## Prompt:
Give again only what runs from the line with "This screenshot has" to the final line of the entries below, exactly as written and without pictures.

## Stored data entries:
######
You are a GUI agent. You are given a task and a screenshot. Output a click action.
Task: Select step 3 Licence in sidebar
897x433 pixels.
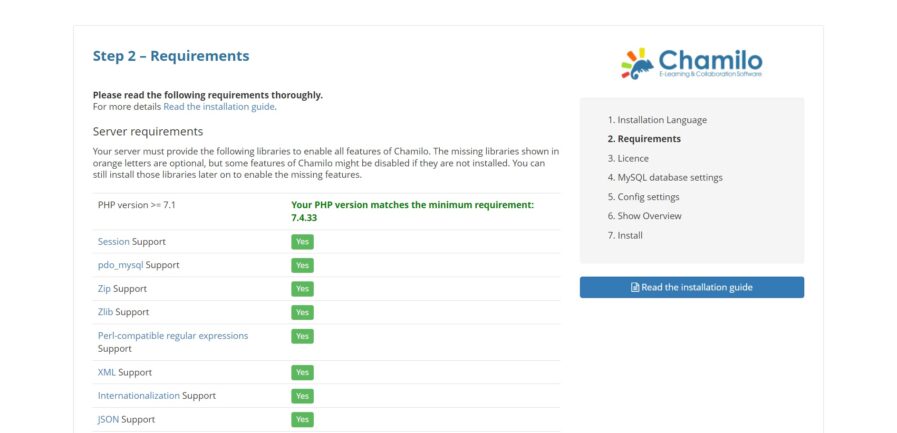coord(628,158)
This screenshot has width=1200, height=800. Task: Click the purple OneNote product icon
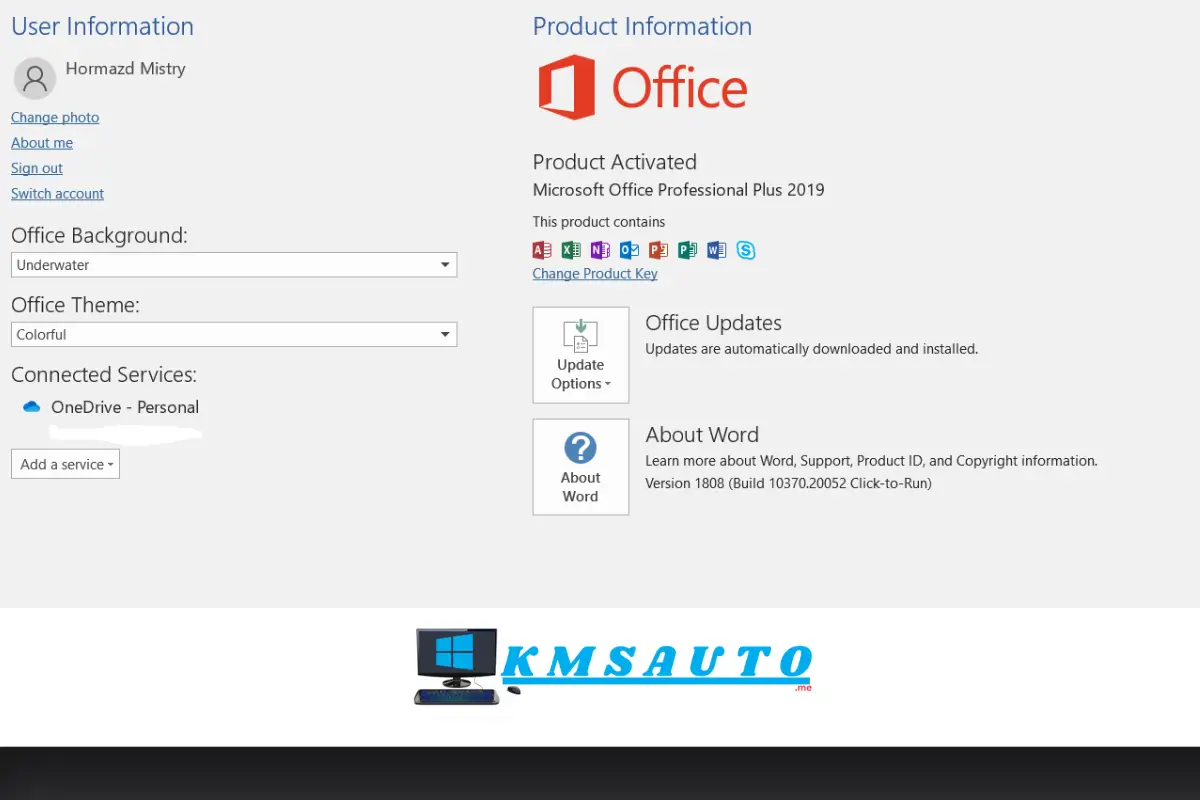click(600, 250)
######
## Solution to the exercise:
This screenshot has width=1200, height=800. Task: Click the purple OneNote product icon
click(600, 250)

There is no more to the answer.